= Joseph McNally (businessman) =

British businessman and philanthropist (1942–2012)

Joseph McNally, CVO (17 July 1942 – 1 March 2012) was a British businessman and philanthropist. He took Compaq from its start to becoming a $6 billion sales and manufacturing business in the UK, overtaking IBM to market leadership of the PC business.

Born and raised in Tyneside, Joe McNally worked in computer programming and as a salesman with ICL and Honeywell. In 1984, due to his background in computers and general management, McNally helped launch CompaqComputer Corporation (CCC) to the British market with only $40,000 in cash on hand, a secretary and a rented office. He served as vice-president, and UK and Ireland managing director until July 2000. He then served as Chairman for a further year. He lobbied successfully for CCC to locate its European manufacturing base at Erskine, Scotland and under McNally, the company at its height employed roughly 6,000 people.
################
» Written task a: Duplicate the records, starting with the line with "Where should I click to: Open" and going on through the line with "(x=419, y=22)", copying those lines exactly.

» Rows:
################
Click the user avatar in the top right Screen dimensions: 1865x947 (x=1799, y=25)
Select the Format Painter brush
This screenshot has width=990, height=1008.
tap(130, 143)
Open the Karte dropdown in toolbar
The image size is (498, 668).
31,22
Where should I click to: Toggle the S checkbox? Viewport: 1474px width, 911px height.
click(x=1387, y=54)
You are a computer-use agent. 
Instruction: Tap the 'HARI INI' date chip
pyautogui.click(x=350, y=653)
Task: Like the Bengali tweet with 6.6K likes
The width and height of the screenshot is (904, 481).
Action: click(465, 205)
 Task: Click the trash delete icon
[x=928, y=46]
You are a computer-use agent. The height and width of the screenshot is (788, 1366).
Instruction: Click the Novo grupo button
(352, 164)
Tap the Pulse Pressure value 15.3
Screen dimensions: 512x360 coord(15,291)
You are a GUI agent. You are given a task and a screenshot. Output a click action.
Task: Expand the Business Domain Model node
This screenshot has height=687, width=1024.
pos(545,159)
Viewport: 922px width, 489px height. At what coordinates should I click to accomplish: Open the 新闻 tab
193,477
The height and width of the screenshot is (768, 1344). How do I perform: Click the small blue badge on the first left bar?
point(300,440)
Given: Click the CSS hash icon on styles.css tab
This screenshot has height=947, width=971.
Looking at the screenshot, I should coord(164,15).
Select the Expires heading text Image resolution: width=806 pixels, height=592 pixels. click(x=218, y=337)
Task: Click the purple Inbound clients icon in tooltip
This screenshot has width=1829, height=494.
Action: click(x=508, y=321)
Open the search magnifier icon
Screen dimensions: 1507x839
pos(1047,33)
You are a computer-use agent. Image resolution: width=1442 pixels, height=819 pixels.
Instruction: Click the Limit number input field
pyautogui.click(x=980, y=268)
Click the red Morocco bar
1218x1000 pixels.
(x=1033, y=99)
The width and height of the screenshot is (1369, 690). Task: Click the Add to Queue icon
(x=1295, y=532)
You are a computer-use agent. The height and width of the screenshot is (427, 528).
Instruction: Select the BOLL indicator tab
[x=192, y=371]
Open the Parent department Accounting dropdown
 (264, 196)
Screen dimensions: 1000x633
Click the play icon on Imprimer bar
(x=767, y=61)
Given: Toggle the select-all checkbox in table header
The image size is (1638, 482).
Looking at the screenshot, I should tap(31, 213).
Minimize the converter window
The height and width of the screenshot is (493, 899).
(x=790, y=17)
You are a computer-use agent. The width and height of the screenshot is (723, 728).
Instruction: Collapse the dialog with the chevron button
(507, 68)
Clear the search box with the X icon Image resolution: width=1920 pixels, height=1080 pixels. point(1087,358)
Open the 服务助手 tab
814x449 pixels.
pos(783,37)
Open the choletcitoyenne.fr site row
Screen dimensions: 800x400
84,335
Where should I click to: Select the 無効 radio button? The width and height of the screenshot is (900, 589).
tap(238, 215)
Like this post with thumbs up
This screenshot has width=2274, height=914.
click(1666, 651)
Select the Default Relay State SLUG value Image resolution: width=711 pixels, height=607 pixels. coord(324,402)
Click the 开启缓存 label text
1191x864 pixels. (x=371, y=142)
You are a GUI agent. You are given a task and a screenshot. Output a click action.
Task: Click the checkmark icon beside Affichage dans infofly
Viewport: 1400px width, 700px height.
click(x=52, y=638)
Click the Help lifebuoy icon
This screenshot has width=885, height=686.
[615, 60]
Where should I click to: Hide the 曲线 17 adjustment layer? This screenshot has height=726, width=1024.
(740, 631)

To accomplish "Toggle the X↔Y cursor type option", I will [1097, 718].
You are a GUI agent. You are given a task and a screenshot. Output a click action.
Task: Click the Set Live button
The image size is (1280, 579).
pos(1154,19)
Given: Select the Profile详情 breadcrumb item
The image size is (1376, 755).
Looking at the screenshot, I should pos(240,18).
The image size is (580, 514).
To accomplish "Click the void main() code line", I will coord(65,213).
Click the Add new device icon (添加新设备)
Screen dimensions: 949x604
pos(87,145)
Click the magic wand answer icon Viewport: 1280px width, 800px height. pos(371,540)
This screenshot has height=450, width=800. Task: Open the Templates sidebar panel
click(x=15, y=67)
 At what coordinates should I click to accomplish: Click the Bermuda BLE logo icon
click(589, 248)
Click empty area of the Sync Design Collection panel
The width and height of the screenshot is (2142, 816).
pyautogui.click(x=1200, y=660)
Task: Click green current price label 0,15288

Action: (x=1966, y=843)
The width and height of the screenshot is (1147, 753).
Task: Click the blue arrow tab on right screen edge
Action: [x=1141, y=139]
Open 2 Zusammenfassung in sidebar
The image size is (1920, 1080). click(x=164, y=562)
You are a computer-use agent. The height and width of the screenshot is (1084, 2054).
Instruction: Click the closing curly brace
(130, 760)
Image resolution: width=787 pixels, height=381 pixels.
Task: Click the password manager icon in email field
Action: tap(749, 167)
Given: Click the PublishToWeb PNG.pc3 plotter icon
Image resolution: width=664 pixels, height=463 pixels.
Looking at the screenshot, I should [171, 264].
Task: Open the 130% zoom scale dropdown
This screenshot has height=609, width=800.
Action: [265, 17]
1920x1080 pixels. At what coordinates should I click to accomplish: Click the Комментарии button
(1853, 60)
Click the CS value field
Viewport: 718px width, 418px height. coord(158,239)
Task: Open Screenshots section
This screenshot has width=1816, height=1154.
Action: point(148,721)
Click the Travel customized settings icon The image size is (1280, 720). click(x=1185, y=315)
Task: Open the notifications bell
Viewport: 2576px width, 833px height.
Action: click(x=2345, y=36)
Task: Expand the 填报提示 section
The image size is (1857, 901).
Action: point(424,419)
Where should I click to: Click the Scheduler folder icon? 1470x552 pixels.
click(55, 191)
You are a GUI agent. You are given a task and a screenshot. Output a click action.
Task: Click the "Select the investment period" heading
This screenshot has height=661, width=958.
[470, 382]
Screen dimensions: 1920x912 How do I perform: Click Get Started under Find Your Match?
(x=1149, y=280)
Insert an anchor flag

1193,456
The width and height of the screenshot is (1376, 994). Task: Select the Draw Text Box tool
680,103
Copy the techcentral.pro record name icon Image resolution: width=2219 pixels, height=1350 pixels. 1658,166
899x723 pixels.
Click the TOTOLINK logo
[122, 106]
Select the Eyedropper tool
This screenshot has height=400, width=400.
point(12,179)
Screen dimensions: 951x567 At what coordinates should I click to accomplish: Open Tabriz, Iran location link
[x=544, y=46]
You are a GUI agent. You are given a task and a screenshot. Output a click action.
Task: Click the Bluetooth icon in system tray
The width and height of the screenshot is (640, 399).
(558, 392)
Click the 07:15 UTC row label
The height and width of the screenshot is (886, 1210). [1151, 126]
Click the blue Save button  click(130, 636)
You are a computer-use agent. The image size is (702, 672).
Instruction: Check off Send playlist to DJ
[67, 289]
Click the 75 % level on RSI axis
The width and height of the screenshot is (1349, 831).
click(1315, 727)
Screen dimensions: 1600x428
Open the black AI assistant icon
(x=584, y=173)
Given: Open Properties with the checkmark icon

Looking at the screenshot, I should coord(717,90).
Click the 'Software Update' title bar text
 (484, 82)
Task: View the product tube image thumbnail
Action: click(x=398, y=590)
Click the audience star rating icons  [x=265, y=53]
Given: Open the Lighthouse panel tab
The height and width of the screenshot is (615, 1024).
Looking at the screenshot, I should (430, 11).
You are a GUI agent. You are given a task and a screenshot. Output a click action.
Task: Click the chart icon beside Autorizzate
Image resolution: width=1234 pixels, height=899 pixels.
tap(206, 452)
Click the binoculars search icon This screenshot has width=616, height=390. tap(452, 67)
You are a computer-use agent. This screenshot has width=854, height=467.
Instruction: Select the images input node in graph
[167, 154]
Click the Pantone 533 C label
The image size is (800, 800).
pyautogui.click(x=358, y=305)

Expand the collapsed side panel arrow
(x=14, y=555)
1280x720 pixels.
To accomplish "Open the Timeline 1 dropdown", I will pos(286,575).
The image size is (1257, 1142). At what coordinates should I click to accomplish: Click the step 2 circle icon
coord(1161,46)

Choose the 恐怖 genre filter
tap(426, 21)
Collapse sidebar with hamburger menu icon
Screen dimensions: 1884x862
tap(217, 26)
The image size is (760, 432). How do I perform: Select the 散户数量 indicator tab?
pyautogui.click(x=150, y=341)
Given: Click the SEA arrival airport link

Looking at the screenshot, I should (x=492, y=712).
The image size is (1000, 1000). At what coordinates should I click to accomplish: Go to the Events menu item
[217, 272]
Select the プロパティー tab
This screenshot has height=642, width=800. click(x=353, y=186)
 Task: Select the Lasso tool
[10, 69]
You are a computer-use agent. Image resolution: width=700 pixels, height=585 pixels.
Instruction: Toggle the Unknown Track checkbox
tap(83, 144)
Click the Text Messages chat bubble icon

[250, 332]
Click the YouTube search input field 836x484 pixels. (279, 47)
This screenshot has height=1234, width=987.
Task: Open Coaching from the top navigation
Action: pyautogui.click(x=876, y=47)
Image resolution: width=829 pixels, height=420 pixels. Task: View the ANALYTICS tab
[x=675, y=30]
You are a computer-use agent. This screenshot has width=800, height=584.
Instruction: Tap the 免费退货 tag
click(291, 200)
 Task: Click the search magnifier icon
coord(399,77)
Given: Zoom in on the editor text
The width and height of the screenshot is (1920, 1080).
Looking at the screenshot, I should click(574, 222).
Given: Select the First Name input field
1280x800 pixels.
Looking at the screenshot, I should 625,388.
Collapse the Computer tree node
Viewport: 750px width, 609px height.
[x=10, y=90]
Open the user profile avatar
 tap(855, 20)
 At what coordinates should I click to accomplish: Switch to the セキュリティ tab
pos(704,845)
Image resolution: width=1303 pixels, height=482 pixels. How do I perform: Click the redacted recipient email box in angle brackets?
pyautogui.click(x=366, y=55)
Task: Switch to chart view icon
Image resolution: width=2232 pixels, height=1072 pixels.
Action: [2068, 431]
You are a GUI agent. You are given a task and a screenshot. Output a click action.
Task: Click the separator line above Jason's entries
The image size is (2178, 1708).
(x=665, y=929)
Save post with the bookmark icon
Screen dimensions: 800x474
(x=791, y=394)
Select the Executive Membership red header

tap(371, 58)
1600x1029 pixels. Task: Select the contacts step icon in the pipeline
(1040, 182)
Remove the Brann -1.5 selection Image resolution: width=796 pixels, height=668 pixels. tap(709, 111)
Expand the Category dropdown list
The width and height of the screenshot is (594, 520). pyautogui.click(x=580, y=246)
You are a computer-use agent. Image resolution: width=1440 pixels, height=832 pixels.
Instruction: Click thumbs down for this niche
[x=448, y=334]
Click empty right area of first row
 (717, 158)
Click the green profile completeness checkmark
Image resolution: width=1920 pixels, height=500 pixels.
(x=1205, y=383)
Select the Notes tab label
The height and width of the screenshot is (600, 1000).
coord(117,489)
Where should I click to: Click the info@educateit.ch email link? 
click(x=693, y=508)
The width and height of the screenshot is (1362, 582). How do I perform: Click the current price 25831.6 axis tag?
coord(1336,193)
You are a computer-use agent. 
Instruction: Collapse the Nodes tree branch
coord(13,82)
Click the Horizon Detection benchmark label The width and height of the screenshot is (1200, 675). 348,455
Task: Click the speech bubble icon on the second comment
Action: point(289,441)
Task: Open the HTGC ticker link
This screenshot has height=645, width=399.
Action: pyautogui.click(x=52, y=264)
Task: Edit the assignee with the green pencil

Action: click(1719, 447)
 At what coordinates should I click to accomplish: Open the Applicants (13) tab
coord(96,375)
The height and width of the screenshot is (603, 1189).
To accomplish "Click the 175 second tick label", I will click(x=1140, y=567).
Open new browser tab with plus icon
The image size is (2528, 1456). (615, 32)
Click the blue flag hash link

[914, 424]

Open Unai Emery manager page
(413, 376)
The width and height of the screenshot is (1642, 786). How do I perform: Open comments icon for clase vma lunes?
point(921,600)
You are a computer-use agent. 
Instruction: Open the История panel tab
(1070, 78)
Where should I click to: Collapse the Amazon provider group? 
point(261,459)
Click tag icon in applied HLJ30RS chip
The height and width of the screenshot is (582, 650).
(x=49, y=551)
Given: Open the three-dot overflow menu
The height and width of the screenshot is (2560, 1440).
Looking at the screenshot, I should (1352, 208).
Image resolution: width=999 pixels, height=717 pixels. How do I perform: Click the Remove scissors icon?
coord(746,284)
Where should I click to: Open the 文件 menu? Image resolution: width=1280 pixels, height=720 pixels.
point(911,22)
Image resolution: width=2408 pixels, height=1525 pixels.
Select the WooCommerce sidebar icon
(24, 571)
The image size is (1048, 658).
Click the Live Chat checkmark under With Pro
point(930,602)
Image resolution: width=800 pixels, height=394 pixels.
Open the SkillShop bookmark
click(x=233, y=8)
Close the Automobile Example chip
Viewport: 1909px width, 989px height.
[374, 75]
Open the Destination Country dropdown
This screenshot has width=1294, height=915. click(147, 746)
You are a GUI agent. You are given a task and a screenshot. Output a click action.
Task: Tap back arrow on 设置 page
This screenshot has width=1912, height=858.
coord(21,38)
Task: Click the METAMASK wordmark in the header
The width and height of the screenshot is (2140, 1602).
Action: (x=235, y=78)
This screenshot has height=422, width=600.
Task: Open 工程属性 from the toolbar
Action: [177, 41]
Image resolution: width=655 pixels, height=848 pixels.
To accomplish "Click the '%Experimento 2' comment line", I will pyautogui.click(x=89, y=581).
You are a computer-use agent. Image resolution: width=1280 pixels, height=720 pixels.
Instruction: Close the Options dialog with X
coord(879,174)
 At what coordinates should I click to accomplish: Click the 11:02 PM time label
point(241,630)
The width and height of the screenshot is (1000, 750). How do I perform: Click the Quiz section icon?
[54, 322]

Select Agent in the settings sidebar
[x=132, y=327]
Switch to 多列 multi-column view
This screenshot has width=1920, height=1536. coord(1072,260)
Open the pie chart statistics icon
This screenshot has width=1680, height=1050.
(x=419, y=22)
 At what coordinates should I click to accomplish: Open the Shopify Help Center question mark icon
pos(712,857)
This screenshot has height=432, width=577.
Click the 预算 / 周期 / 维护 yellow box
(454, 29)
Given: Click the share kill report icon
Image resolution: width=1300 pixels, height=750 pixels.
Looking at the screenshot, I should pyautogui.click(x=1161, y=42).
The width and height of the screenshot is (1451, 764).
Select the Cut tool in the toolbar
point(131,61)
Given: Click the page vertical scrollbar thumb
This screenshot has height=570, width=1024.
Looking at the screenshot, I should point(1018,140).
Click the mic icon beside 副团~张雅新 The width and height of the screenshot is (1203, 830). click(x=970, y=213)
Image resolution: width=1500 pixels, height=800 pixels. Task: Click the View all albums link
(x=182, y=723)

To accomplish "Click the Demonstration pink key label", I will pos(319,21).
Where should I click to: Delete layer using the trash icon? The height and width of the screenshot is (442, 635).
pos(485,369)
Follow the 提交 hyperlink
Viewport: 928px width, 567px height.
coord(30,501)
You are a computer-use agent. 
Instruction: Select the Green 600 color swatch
################
» Written task b: Rewrite the passage of the Joseph McNally biography starting with "Joseph McNally, CVO" and going on through "roughly 6,000 people.", replacing "Honeywell" with "Olivetti".

» Exercise response a:
Where should I click to: Open the 文件 menu? Image resolution: width=1280 pixels, height=720 pixels.
point(911,22)
Image resolution: width=2408 pixels, height=1525 pixels.
Select the WooCommerce sidebar icon
(24, 571)
The image size is (1048, 658).
Click the Live Chat checkmark under With Pro
point(930,602)
Image resolution: width=800 pixels, height=394 pixels.
Open the SkillShop bookmark
click(x=233, y=8)
Close the Automobile Example chip
Viewport: 1909px width, 989px height.
[374, 75]
Open the Destination Country dropdown
This screenshot has width=1294, height=915. click(147, 746)
You are a GUI agent. You are given a task and a screenshot. Output a click action.
Task: Tap back arrow on 设置 page
This screenshot has width=1912, height=858.
coord(21,38)
Task: Click the METAMASK wordmark in the header
The width and height of the screenshot is (2140, 1602).
Action: (x=235, y=78)
This screenshot has height=422, width=600.
Task: Open 工程属性 from the toolbar
Action: [177, 41]
Image resolution: width=655 pixels, height=848 pixels.
To accomplish "Click the '%Experimento 2' comment line", I will pyautogui.click(x=89, y=581).
You are a computer-use agent. Image resolution: width=1280 pixels, height=720 pixels.
Instruction: Close the Options dialog with X
coord(879,174)
 At what coordinates should I click to accomplish: Click the 11:02 PM time label
point(241,630)
The width and height of the screenshot is (1000, 750). How do I perform: Click the Quiz section icon?
[54, 322]

Select Agent in the settings sidebar
[x=132, y=327]
Switch to 多列 multi-column view
This screenshot has width=1920, height=1536. coord(1072,260)
Open the pie chart statistics icon
This screenshot has width=1680, height=1050.
(x=419, y=22)

» Exercise response b:
Joseph McNally, CVO (17 July 1942 – 1 March 2012) was a British businessman and philanthropist. He took Compaq from its start to becoming a $6 billion sales and manufacturing business in the UK, overtaking IBM to market leadership of the PC business.

Born and raised in Tyneside, Joe McNally worked in computer programming and as a salesman with ICL and Olivetti. In 1984, due to his background in computers and general management, McNally helped launch CompaqComputer Corporation (CCC) to the British market with only $40,000 in cash on hand, a secretary and a rented office. He served as vice-president, and UK and Ireland managing director until July 2000. He then served as Chairman for a further year. He lobbied successfully for CCC to locate its European manufacturing base at Erskine, Scotland and under McNally, the company at its height employed roughly 6,000 people.